Let $E_{1},E_{2}$ be elliptic curves over $\mathbb{C}$. We denote by $\iota_{i}$ the translation by a 2-torsion point on $E_{i}$. Then $G=\mathbb{Z}/2\mathbb{Z}$ acts freely on the the product $E_{1}\times E_{2}$ via the involution $\iota=(\iota_{1},\iota_{2})$. and the quotient $$ X=(E_{1}\times E_{2})/G $$ is a 4-dimensional manifold (complex surface). I would like to understand the intersection form on the middle cohomology $$ (-,-)_{X}:H^2(X,\mathbb{Z})\times H^2(X,\mathbb{Z}) \rightarrow H^4(X,\mathbb{Z})\cong \mathbb{Z} $$ via the cup product. I initially thought

There is a ono-to-one correspondence between $$ H^{2}(X,\mathbb{Z}) > \longleftrightarrow H^{2}(E_{1}\times > E_{2},\mathbb{Z})^{G}, $$ Since the action is free, the intersection form on $H^{2}(X,\mathbb{Z})$ is given by the intersection form on $H^{2}(M\times N,\mathbb{Z})^{G}$ divided by $|G|$. So, any intersection number on $H^{2}(M\times > N,\mathbb{Z})^{G}$ must be a multiple of $|G|=2$.

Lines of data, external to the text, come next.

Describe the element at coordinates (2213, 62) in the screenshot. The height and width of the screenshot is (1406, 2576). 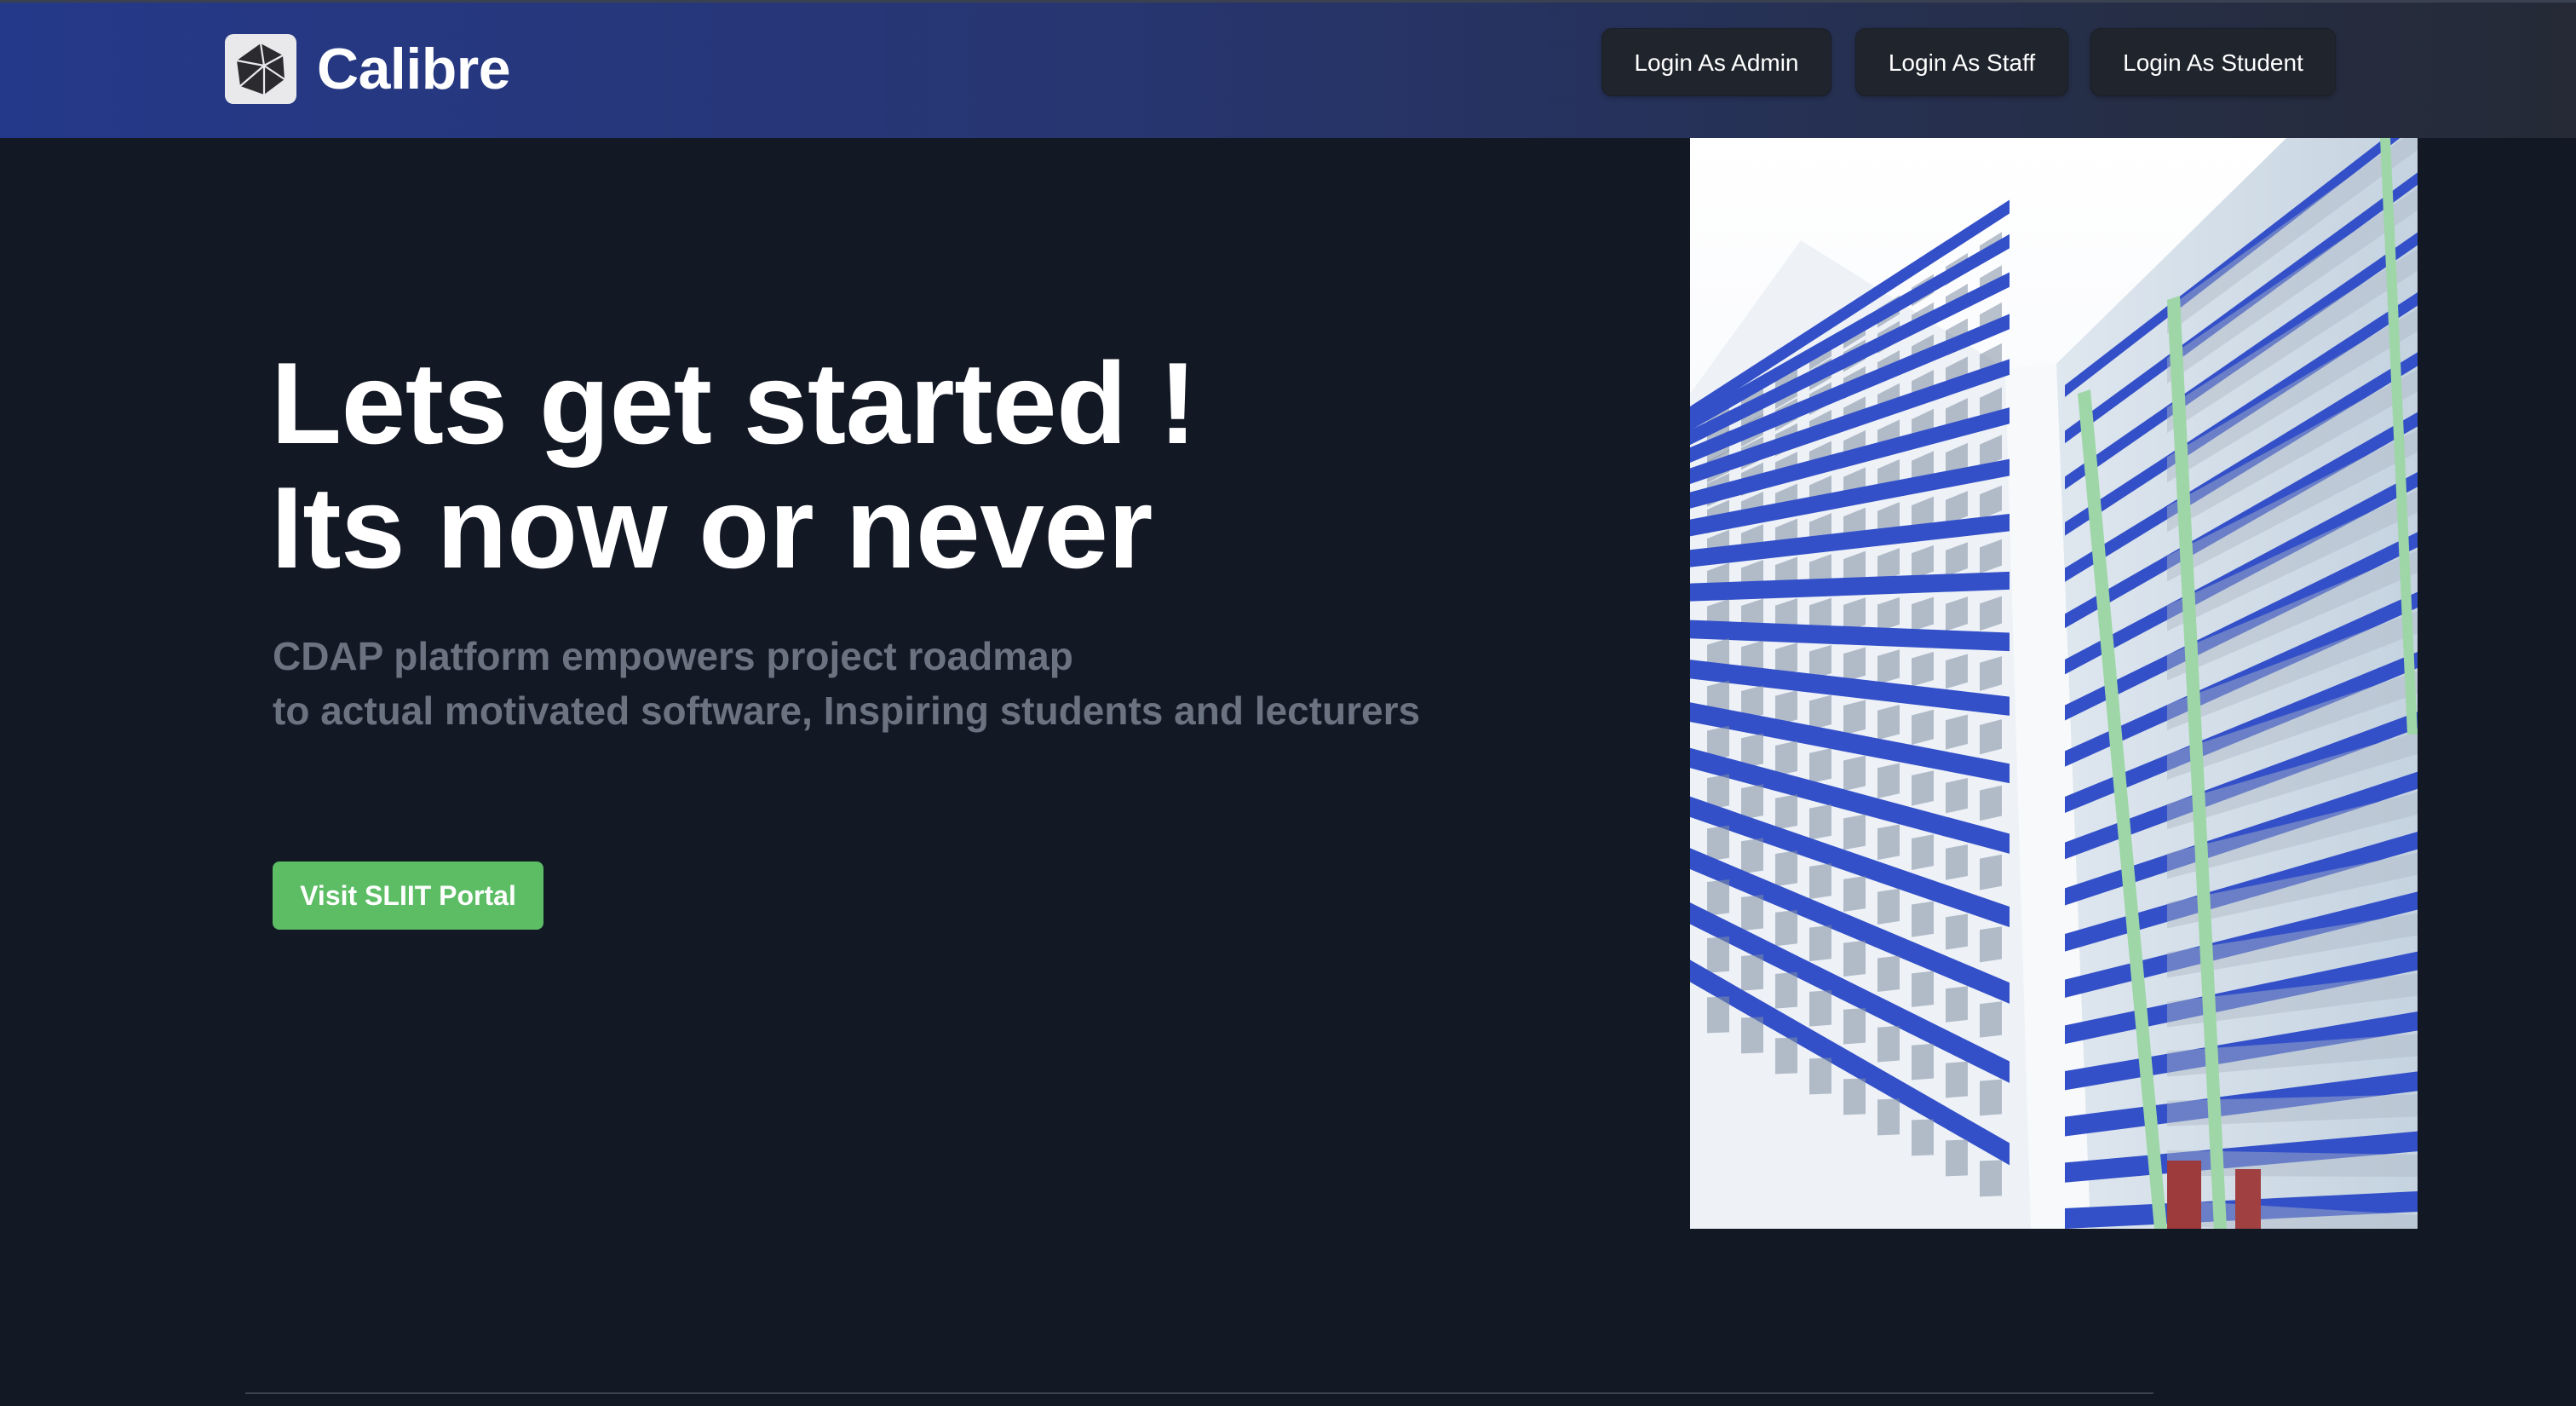
I see `login-as-student-button: Login As Student` at that location.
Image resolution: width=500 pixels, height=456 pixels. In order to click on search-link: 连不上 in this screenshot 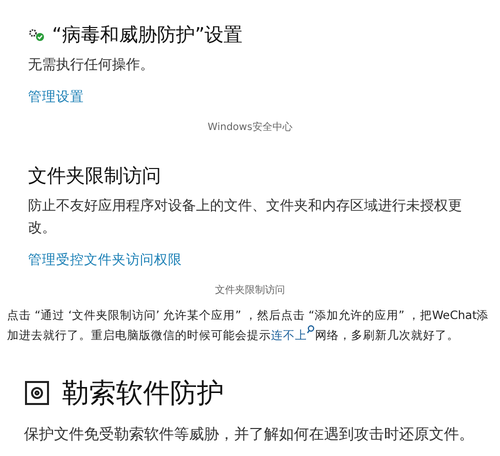, I will do `click(289, 335)`.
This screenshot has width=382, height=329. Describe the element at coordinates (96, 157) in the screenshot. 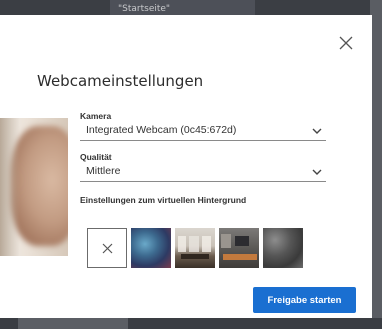

I see `quality-label: Qualität` at that location.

On the other hand, we have $$ > p_{1}^{*}(\alpha_{E_{1}}), \ > p_{2}^{*}(\alpha_{E_{2}})\in > H^{2}(E_{1}\times > E_{2},\mathbb{Z})^{G} $$ (because $G$ preserves both $E_{1}$ and $E_{2}$) and $$ p_{1}^{*}(\alpha_{E_{1}})\cup > \ > p_{2}^{*}(\alpha_{E_{2}})=\alpha_{E_{1}\times E_{2}} $$ where $H^{\dim_{\mathbb{R}}(M)}(M,\mathbb{Z})\cong > \mathbb{Z}\alpha_{M}$ via the natural orientation and $p_{i}$ is the $i$-th projection of $E_{1}\times E_{2}$. This means that the intersection number $p_{1}^{*}(\alpha_{E_{1}})\cup \ > p_{2}^{*}(\alpha_{E_{2}})$ is 1, not divisible by $|G|=2$.

When I asked a similar question, some people pointed out that the correspondence $$ H^{2}(X,\mathbb{Z}) \ \longleftrightarrow H^{2}(M\times N,\mathbb{Z})^{G}, $$ does not hold in general; there is the Hochschild-Serre spectral sequence $$ E^{p,q}=H^{p}(G,H^{q}(E_{1}\times E_{2},\mathbb{Z}))\Rightarrow H^{p+q}(X,\mathbb{Z}) $$ Here $E^{0,2}$ term corresponds to $H^{2}(M\times N,\mathbb{Z})^{G}$ above.

Having said that, I still don't quite understand the intersection form on $X$ (mainly due to my poor understanding of the Spectral sequence). I would appreciate it if anyone could describe the intersection form. What if $\iota_{2}$ is replaced by $-id_{E_{2}}$?